→ **Task requirements**
Once you reach the line containing "Insert a Drawing Canvas" in the data below, restate each line word for word up to and including the one containing "1686x622 pixels.".

[[ Source material, beginning ]]

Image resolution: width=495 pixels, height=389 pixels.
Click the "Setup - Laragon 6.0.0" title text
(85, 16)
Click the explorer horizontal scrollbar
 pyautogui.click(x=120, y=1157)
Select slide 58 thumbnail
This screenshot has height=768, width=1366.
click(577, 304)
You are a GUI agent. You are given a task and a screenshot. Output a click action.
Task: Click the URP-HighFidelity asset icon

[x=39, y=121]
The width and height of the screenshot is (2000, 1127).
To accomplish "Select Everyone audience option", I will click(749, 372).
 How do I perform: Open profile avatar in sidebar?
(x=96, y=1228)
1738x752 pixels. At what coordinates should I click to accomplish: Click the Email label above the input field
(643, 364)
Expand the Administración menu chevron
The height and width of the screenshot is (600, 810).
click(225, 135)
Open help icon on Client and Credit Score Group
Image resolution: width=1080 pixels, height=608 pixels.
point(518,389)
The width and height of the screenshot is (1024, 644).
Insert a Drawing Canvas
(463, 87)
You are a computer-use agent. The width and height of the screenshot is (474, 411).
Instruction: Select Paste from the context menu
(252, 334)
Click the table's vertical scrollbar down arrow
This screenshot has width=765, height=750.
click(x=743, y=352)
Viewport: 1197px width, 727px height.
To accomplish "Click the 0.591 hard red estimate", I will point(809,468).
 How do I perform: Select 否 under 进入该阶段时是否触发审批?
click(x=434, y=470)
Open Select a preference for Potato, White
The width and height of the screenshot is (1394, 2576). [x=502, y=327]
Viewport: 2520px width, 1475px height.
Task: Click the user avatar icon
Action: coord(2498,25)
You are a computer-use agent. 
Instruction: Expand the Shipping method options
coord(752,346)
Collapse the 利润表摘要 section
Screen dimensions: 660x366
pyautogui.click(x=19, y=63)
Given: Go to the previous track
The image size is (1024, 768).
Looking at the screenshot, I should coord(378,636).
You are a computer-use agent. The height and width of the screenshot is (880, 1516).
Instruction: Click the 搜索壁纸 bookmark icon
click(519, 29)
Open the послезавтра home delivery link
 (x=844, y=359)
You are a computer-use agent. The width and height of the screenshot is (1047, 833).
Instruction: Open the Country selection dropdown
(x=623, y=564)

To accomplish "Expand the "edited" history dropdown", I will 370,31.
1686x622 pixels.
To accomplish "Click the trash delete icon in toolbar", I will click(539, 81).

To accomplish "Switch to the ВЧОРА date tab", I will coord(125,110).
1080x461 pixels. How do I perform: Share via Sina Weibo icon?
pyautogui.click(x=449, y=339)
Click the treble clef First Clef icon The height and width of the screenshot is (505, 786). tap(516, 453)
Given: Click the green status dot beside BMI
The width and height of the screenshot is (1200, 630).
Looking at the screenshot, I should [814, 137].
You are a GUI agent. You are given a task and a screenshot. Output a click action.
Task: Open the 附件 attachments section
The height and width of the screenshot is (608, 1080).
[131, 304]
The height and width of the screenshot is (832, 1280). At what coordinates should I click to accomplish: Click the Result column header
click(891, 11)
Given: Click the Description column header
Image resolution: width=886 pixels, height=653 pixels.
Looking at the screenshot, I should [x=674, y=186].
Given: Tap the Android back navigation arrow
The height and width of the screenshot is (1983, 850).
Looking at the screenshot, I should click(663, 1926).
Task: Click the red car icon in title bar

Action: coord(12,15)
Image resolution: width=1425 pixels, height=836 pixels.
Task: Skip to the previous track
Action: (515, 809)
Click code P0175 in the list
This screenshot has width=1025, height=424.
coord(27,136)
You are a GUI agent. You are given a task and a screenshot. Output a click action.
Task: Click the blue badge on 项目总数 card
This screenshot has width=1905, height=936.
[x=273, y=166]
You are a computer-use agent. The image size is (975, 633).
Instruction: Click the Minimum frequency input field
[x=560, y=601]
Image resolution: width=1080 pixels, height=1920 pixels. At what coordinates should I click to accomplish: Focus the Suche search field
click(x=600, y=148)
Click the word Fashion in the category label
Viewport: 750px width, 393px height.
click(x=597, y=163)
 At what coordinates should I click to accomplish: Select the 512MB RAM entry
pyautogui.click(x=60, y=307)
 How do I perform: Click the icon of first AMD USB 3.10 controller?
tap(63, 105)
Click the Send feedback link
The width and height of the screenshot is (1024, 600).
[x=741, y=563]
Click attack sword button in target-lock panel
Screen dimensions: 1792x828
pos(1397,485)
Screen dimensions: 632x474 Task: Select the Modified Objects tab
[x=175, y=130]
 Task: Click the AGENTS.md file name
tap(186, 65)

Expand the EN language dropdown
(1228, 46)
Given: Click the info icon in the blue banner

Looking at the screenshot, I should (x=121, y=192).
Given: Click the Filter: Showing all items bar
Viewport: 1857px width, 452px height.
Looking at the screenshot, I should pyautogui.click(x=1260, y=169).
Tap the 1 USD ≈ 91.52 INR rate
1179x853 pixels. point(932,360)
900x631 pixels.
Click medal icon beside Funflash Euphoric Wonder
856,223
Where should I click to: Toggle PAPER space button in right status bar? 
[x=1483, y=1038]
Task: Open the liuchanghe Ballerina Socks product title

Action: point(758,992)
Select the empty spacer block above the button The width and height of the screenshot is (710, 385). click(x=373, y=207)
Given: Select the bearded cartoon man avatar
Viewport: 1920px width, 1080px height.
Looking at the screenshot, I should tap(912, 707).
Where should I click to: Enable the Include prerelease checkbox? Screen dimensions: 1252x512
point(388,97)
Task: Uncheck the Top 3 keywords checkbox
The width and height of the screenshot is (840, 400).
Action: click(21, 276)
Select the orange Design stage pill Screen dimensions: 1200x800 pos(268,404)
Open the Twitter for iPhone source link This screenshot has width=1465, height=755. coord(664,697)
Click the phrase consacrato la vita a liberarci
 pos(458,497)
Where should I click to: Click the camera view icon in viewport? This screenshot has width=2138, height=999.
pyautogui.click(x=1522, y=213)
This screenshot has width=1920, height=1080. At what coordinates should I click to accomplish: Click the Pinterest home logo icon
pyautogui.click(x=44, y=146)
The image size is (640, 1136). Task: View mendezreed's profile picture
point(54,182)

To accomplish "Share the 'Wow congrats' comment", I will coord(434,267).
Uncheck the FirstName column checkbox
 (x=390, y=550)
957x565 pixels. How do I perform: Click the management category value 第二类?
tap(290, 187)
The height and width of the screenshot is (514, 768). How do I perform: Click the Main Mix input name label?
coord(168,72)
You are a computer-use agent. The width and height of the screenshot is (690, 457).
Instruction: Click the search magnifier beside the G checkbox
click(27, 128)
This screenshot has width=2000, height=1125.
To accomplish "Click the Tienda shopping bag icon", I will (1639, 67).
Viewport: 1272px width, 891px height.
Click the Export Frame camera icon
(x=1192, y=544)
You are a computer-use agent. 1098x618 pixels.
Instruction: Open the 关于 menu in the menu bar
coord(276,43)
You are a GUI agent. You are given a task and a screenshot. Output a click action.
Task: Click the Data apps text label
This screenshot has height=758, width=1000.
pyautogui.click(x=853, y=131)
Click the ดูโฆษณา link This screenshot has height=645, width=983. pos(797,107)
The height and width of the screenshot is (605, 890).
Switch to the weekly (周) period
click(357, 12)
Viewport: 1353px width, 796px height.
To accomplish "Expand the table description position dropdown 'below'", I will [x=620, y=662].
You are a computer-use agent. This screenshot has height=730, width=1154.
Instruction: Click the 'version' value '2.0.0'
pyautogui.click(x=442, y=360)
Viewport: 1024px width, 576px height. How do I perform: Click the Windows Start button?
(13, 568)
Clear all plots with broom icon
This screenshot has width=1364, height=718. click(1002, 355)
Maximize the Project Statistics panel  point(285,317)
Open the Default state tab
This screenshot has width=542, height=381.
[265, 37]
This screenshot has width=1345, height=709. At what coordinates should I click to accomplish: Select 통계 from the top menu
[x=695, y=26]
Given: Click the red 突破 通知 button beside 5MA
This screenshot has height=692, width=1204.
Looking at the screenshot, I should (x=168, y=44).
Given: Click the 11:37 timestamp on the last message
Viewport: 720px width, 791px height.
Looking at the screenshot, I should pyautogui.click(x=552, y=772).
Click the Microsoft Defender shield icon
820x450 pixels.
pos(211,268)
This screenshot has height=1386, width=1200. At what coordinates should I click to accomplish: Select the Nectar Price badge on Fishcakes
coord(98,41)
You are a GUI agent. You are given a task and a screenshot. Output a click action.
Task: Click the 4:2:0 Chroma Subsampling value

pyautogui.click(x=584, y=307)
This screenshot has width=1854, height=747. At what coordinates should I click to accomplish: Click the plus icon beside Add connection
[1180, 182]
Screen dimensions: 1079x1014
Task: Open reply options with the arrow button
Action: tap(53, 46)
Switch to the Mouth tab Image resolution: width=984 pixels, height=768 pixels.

[[ Source material, end ]]

→ **Solution to the problem**
Insert a Drawing Canvas
(463, 87)
You are a computer-use agent. The width and height of the screenshot is (474, 411).
Instruction: Select Paste from the context menu
(252, 334)
Click the table's vertical scrollbar down arrow
This screenshot has width=765, height=750.
click(x=743, y=352)
Viewport: 1197px width, 727px height.
To accomplish "Click the 0.591 hard red estimate", I will point(809,468).
 How do I perform: Select 否 under 进入该阶段时是否触发审批?
click(x=434, y=470)
Open Select a preference for Potato, White
The width and height of the screenshot is (1394, 2576). [x=502, y=327]
Viewport: 2520px width, 1475px height.
Task: Click the user avatar icon
Action: coord(2498,25)
You are a computer-use agent. 
Instruction: Expand the Shipping method options
coord(752,346)
Collapse the 利润表摘要 section
Screen dimensions: 660x366
pyautogui.click(x=19, y=63)
Given: Go to the previous track
The image size is (1024, 768).
Looking at the screenshot, I should coord(378,636).
You are a computer-use agent. The height and width of the screenshot is (880, 1516).
Instruction: Click the 搜索壁纸 bookmark icon
click(519, 29)
Open the послезавтра home delivery link
 (x=844, y=359)
You are a computer-use agent. The width and height of the screenshot is (1047, 833).
Instruction: Open the Country selection dropdown
(x=623, y=564)

To accomplish "Expand the "edited" history dropdown", I will 370,31.
1686x622 pixels.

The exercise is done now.